The text on the series (see below) was written by the artist herself; it delineates Brotherus’ approach and intentions. The music accompanying the slide show was specially composed by the Austrian musician David Geretschläger for Sebaldiana. Brotherus’ comments on the music: “It is dramatic, yet minimal, mysterious, makes me think of the dead. But in a beautiful way.”
Sebaldiana. Memento mori
Elina Brotherus
Helsinki, January 29, 2020
Before I first visited Corsica, I read a collection of text fragments by W. G. Sebald, building blocks for a book about Corsica that was left unfinished at his premature death. Sebald as a writer is highly unusual and difficult to classify: between essayist, novelist and historian, he is scholarly without being dry, poetic without sentimentality, touching on deeply humane topics of post-war Europe with a great sense of historicity. His use of photographs within his books has inspired many artists.

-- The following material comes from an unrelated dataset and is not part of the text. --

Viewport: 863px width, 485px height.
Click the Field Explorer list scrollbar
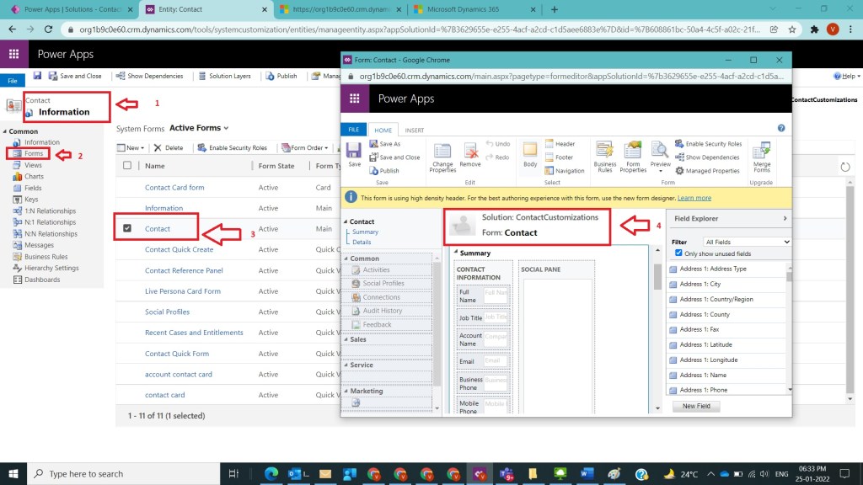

Sebald writes about a certain hotel on the steep red cliffs overlooking the village of Piana on the Western coast of Corsica. His narrator goes to swim from a close-by secluded beach and nearly doesn’t make it back to shore. In the village cemetery he observes the small weeds that grow between the tombstones, nature’s modest ones, unplanted and unplanned, in stark contrast with the looked-after but austere cemetery plantations of Sebald’s native Germany. He then talks about the relatively recent use of cemeteries in Corsica. The old habit was to bury the dead in a beautiful spot in their own land, perhaps under a particular tree, or on the slope behind the house where they could continue to contemplate the view on their ancestral territory. The poorest ones who had no land were simply put in a common grave or in ravine in the mountains.
Sebald became my guide to Corsica. I went to places he mentions: the forest of Aitone and the massif of Bavella, the hotel, the beach and the cemetery in Piana and its backcountry with sculptural rock formations. I was remembering my dead. I looked for places so beautiful that I would like to bury them there, were I Corsican. I collected humble weeds at the cemetery of Piana to make a herbarium.

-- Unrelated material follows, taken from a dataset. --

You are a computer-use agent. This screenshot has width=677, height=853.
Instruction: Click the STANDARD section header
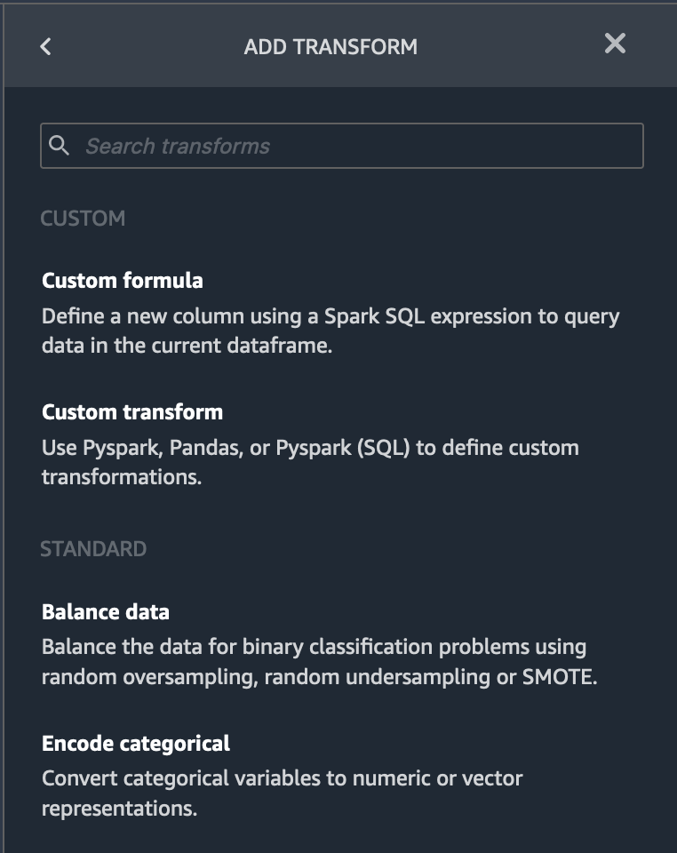(x=92, y=549)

My father was a hobby photographer and gave me my first camera. When my mother was widowed at the age of 37, she went to art school and had four years of fulfillment. I’m a photographer because of my father, but because of my mother I’m an artist.

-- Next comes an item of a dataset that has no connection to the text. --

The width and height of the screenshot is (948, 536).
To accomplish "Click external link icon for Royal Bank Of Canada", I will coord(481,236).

My mother died four years later at the age of 41. She was born the same year as Sebald but died 16 years before him. Recently I found some aquarelle paper that she hadn’t had time to use. The sheets had suffered from humidity, were spotted, partly moldy. It is this paper that I used to create my Herbarium Pianense, the cyanotype herbarium of the cemetery. Thus this work became an homage not only to the Island of Beauty and to my favorite writer, but also to my mother, Ulla Brita Brotherus, née Sommar (1944-1985).